You are viewing a plain text version of this content. The canonical link for it is here.

Posted to user@nutch.apache.org by Wolf Fischer <Wo...@informatik.uni-augsburg.de> on 2009/04/02 17:00:47 UTC

Problem with Crawler and Parent Directories

Hi there,

i currently try to use Nutch for a local file directory. I have the url 
to the directory, which looks like the following:
file:///C:/test/
in crawl-urlfilter.txt I added +.* for testing purposes, however this 
resulted in the famous "bug" of also looking through the parent 
directories. So i looked into the FAQ as well as the mailing list 
archive and found the solution: I simply should add something like
+^file:///c:/top/directory/^
-.
to the urlfilter.txt.

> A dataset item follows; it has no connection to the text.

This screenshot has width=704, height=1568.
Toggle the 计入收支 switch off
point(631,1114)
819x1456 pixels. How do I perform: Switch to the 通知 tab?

So I did:
+^file:///c:/test/
-.
However if I do this the fetcher does not get any url at all and 
immediately exits because of "no more URLs to fetch."
I have no idea why this is not working. I tried several other solutions 
and simply cant get it to work the way i want it to work. Can somebody 
please give me a hint on what i am doing wrong?

Thanks in advance!

Wolf

Re: Problem with Crawler and Parent Directories

Posted by Hannu Väisänen <hv...@joyx.joensuu.fi>.

On Thu, Apr 02, 2009 at 05:00:47PM +0200, Wolf Fischer wrote:
> +^file:///c:/test/
> -.

Try this:

+^file:///c:/test/
+^file:/c:/test/
-.


That is, put three an one slashes after the "file:".
That worked for me.